U S E R M A N U A L

                                "G R O W T H - dg"                                                           
      
        A 3-D inversion tool for modelling gravity changes on a small network.   
 
Reference:  

     Antonio G. Camacho, Peter Vajda, Craig A. Miller, José Fernández 
     A free-geometry geodynamic modelling of surface gravity changes using Growth-dg software
     S.D.  2021.           

     Corresponding author: José Fernández (jft@mat.ucm.es)

1. INTRODUCTION

   This computational tool, Growth-dg, consist on a Fortran 77 code. It calculates in an almost automatic way the possible sources of density change responsible for the observed gravity variations. The process is based on a non-linear adjustment of anomalous structures defined by aggregation of small filled cells. It works on a step by step growth process that fills prismatic cells of a previous 3D grid, and incorporates them to the growing anomalous structure.

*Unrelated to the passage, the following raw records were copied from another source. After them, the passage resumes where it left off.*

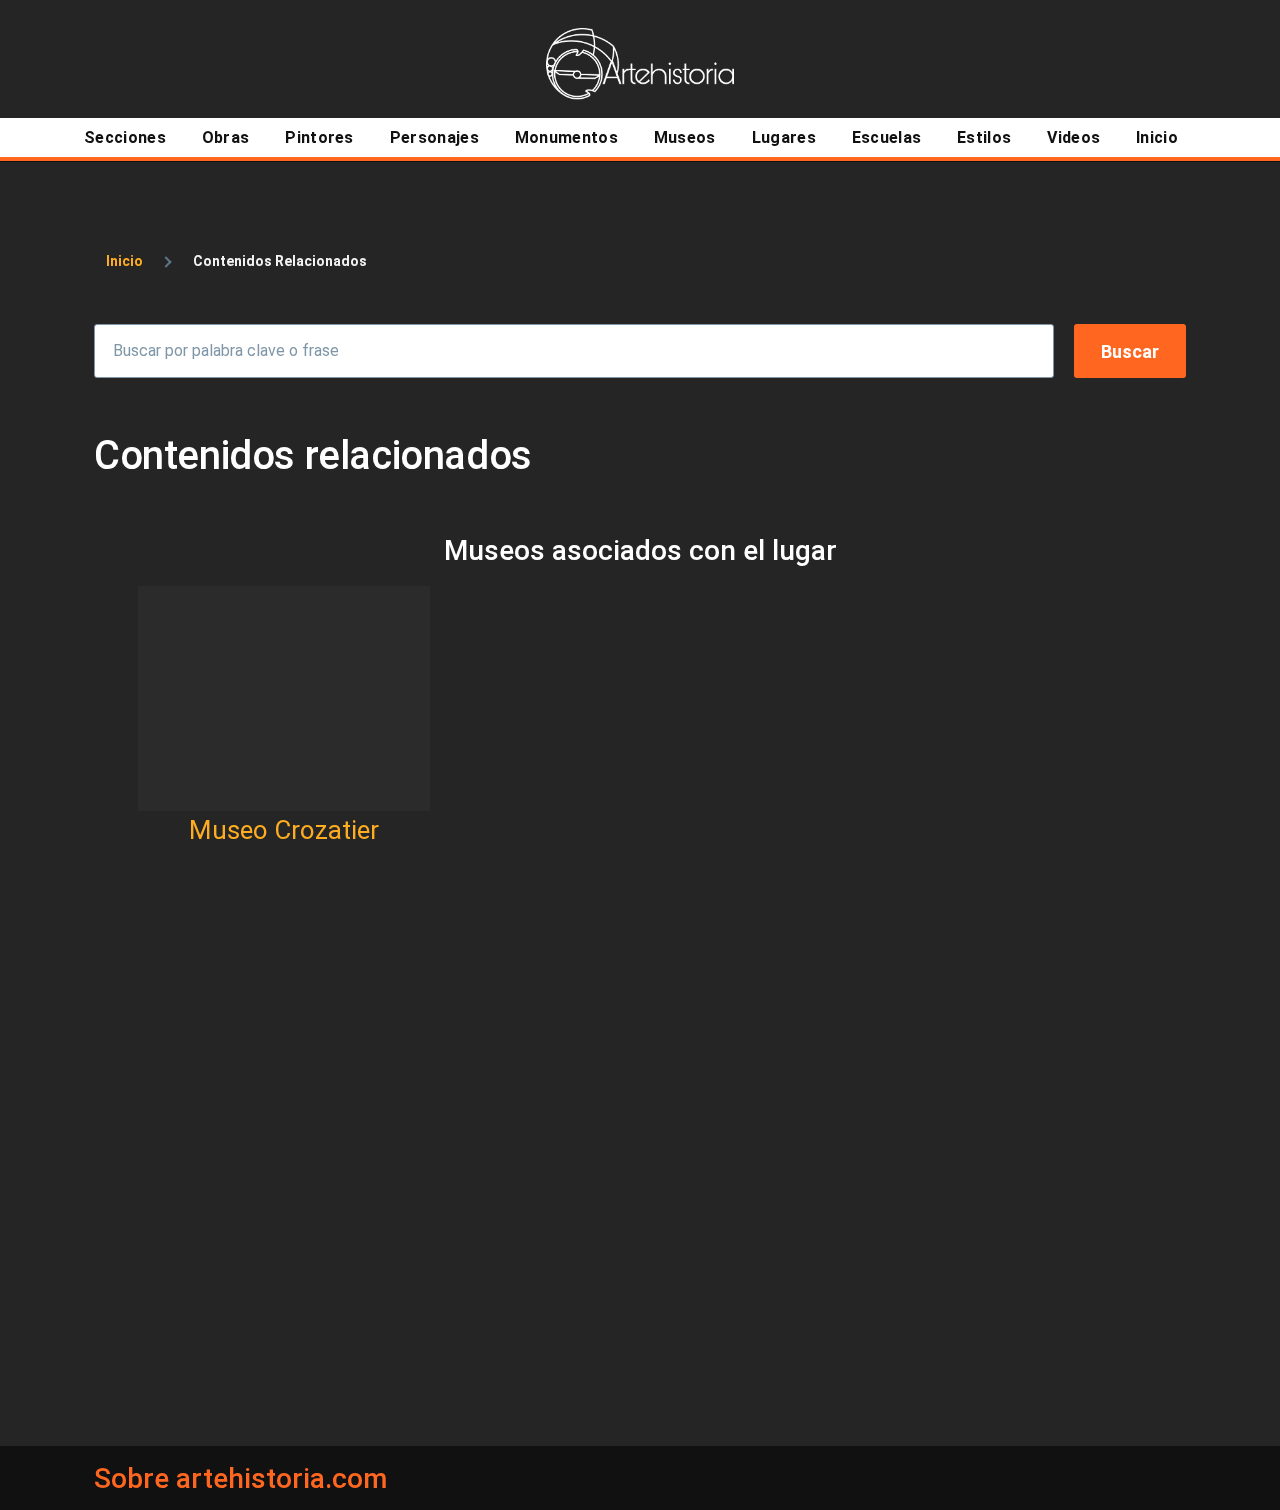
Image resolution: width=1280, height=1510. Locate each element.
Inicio (124, 261)
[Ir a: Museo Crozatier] (284, 698)
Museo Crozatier (284, 830)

   Some characteristics of the approach are the following:

   (1) solution for 3-D model space, (2) acceptance of non-gridded non-planar low-precision imprecise data, (3) optional determination of an offset gravity component in the data, (4) managing of outlier values by means of weigthing accross the iterative process, (5) simultaneous inversion for both positive and negative density contrasts, (6) inversion for irregularly-shaped structures composed of several individual bodies, (7) non homogeneous density distribution, highligting the core anomalous structures (8) semi-automated data inversion routine, (9) several graphical outputs (process and results) helping to take modelling decisions, (10) only two main modelling values: model size and smoothing

   The main input file, "grad.txt", contains the coordinates (m) of the gravity stations and the observed gravity changes (uGal).

2. INPUTS

2.1. Input files:

-> file "grad.txt": The basic input ASCII file, named "grad.txt" (as default), contains a line corresponding to each gravity benchmark with the following values: x-coordinate (m), y-coordinate (m), altitude (m) (above sea level), gravity change (uGal) (1 uGal=10-8 m/s2)

  example:

212876.1 3079402.0  560.30  -4 
212903.9 3079303.6  571.02   1 
213149.2 3079854.5  533.59 -36 
213128.0 3080707.0  524.20 -59 
212667.0 3081849.6  403.01 -18 
...............................
201634.6 3073315.1  283.73  -9
 0 0 0 0 

The end can be denoted by a line of zeros.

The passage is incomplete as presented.